The best way to do that is to compose the methods with the new Strategy:

public class Host<T>
{
    private readonly IHelper<T> helper;

    public Host(IHelper<T> helper)
    {
        this.helper = helper;
    }

    public void Add(T item)
    {
        // Do something
        this.helper.AddOrUpdate(item);
        // Do something else
    }

    public void Update(T item)
    {
        // Do something
        this.helper.AddOrUpdate(item);
        // Do something else
    }
}

(Obviously, you'll need to give the types and methods better names.)

This enables you to use Behaviour Verification to prove that the Add and Update methods correctly use the AddOrUpdate method:

[TestMethod]
public void AddT_HasBehaviorA() 
{
    var mock = new Mock<IHelper<object>>();
    var sut = new Host<object>(mock.Object);
    var item = new object();

    sut.Add(item);

    mock.Verify(h => h.AddOrUpdate(item));
}

[TestMethod]
public void UpdateT_HasBehaviorA() 
{ 
    var mock = new Mock<IHelper<object>>();
    var sut = new Host<object>(mock.Object);
    var item = new object();

    sut.Update(item);

    mock.Verify(h => h.AddOrUpdate(item));
}

OTHER TIPS

It is a good practice to avoid duplication as much as possible. This aids code readability and maintainability (and probably other *ablilities ;-)). It also makes testing easier as you can start to test the common functionality in one place and not have to have so many duplicate tests. Also, duplication in tests is bad as well.

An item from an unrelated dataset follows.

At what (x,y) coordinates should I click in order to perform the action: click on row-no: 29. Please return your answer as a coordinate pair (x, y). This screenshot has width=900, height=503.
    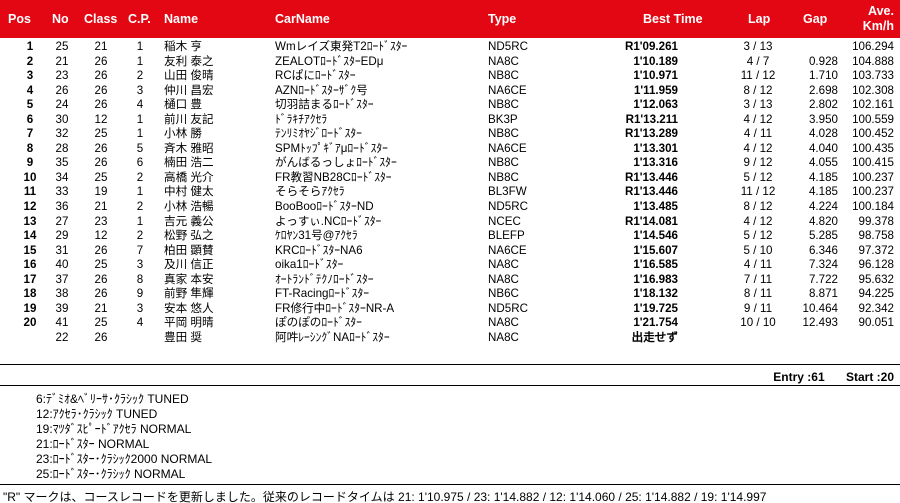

Another best practice is to only write unit tests for functionality that has unique logic. If in your Add and Update methods, you are only calling another method, there is no need to write unit tests at that level, you should be focusing on the called method.

Which brings up back to the initial point of not duplicating code and if you have private methods that share duplicate code, it may be a good idea to break it out into something else that you can run tests against.

"Since a lot of the core logic is the same between both, but not all; they are different."

I think you should have separate unit tests for these, because as you say they are not exactly the same. Also, what if you later change the implementation to call two different methods? Then your unit tests will only be testing one of them because they are coupled to the implementation detail of the two methods. The tests will pass, but you may have introduced a bug.

I think a better approach is to test both methods but add helper methods/classes to do the common work.